After Zelenskyy’s victory in the 2019 election, Shmyhal returned to public service — in August he headed the Ivano-Frankivsk Regional State Administration. Initially, the future prime minister applied for the post of chairman of the Lviv Regional State Administration, but lost the contest, after which the president appointed him to a similar position in Ivano-Frankivsk, a region heavily influenced by another oligarch, Ihor Kolomoisky.

Even during the contest for the head of the Lviv Regional State Administration, a deputy from the Servant of the People, Oleksandr Dubinsky, "attacked" an official close to Kolomoisky. In particular, Dubinsky claimed that Shmyhal was placed in this position by a local businessman Serhiy Badyak. In response, Schmyhal admitted in an interview that he knew Badyak, whom he called "a successful professional manager and founder of the only successful private industrial-logistic park in Horodok in the Lviv region." Shmyhal has been a supporter of industrial parks since his work in the Lviv Regional State Administration.

Shmyhal did not spend much time in Ivano-Frankivsk though. On February 4, the Ukrainian Parliament approved him as Deputy Prime Minister — Minister of Development of Territorial Communities.

What is the secret to Schmyhal's rapid career advance under Zelenskyy's presidency?

Officials and MPs told hromadske they are convinced that the main reason is the personal sympathy of the president. How and when it arose is unknown. According to one version, credit goes to Serhiy Trofimov, the first deputy chairman of the President's Office in charge of regional policy, who lobbied installing Shmyhal to deputy prime minister. Others claim that it was once again Badyak’s work. hromadske asked both Trofimov and Badyak for comments, but at the time of publication has not received a response.

Minister of Foreign Affairs — Dmytro Kuleba

38-year-old Dmytro Kuleba is a graduate of the Institute of International Relations, majoring in international law. He began his diplomatic career in 2003: working for seven years at the Permanent Mission of Ukraine to international organizations in Vienna (defending his Ph.D. thesis on the same subject) and three more at the Secretariat of the Foreign Minister, where he took care of the image of Ukraine abroad.

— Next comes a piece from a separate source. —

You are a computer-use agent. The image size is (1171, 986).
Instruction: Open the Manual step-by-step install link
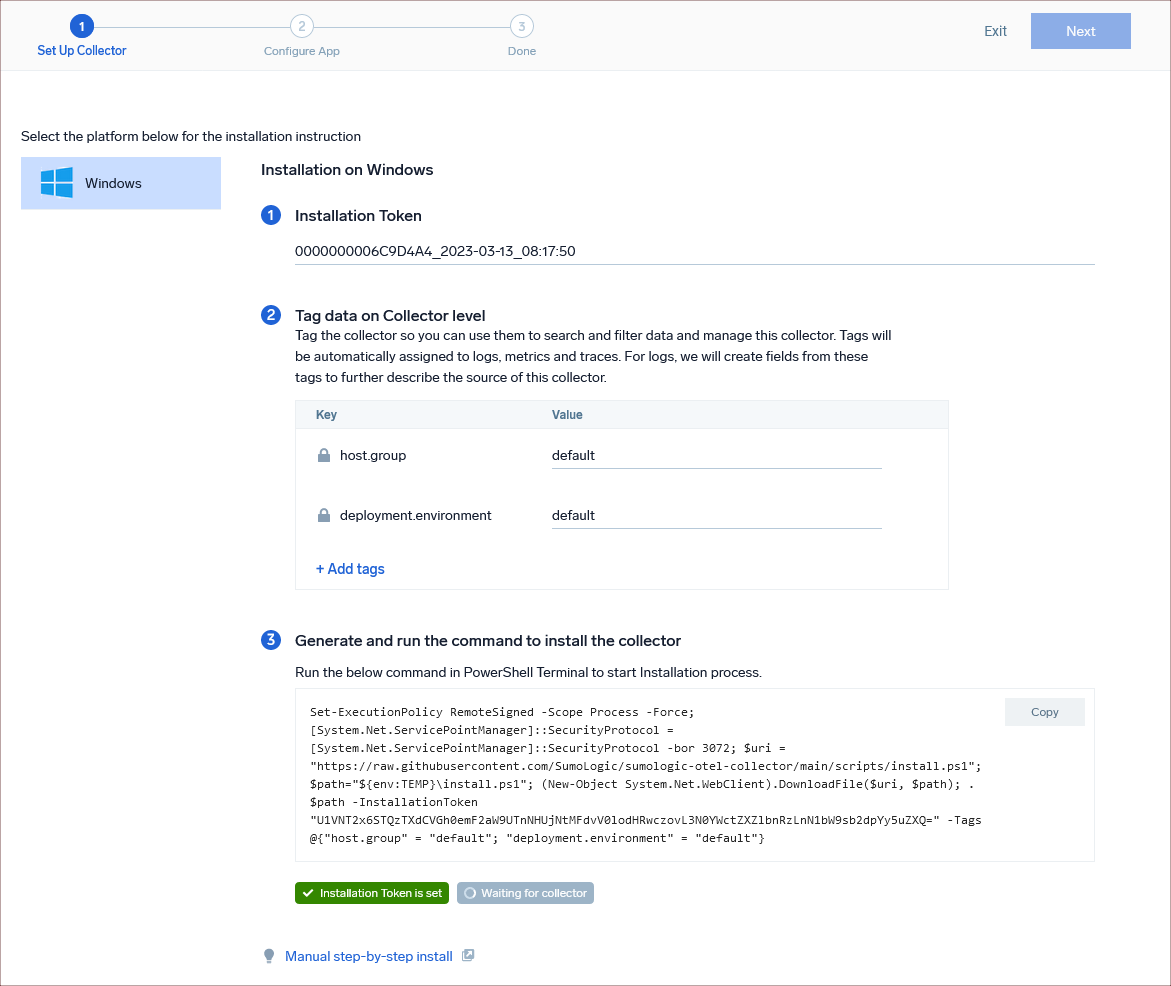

Kuleba briefly put his career at the Foreign Ministry on hold, taking lead of the UART Cultural Diplomacy Fund. In 2014, after the annexation of the Crimea, he returned to the Ministry of Foreign Affairs as an ambassador for special assignments, where he was responsible for the agency’s communication policy. From 2016 to 2019 he headed the Permanent Mission of Ukraine to the Council of Europe.

In Honcharuk’s government, Kuleba became Deputy Prime Minister for European Integration (previously held by Ivanna Klympush-Tsintsadze). Kuleba initiated the launch of the “Pulse of the Agreement”, which since 2017 monitors Ukraine's fulfillment of its Association Agreement with the European Union. He also submitted a request to NATO to grant Ukraine the status of an Enhanced Opportunity Partner (EOP).

Kuleba’s tenure in the post of Deputy Prime Minister drew little criticism in the public space. It was only his statement that it was “too early to apply for NATO membership action plan”, as well as the decision to abandon the plan for a customs union with the E.U. that was met with mixed reception (although the latter was welcomed by the expert community).

In an interview with Kuleba in the position of Deputy Prime Minister for European Integration, he stressed that the only condition for his exit from the government would be European integration turning into "window dressing". "But for as long as it is possible to really integrate Ukraine into the West and Western structures, I will be doing my job," Kuleba noted.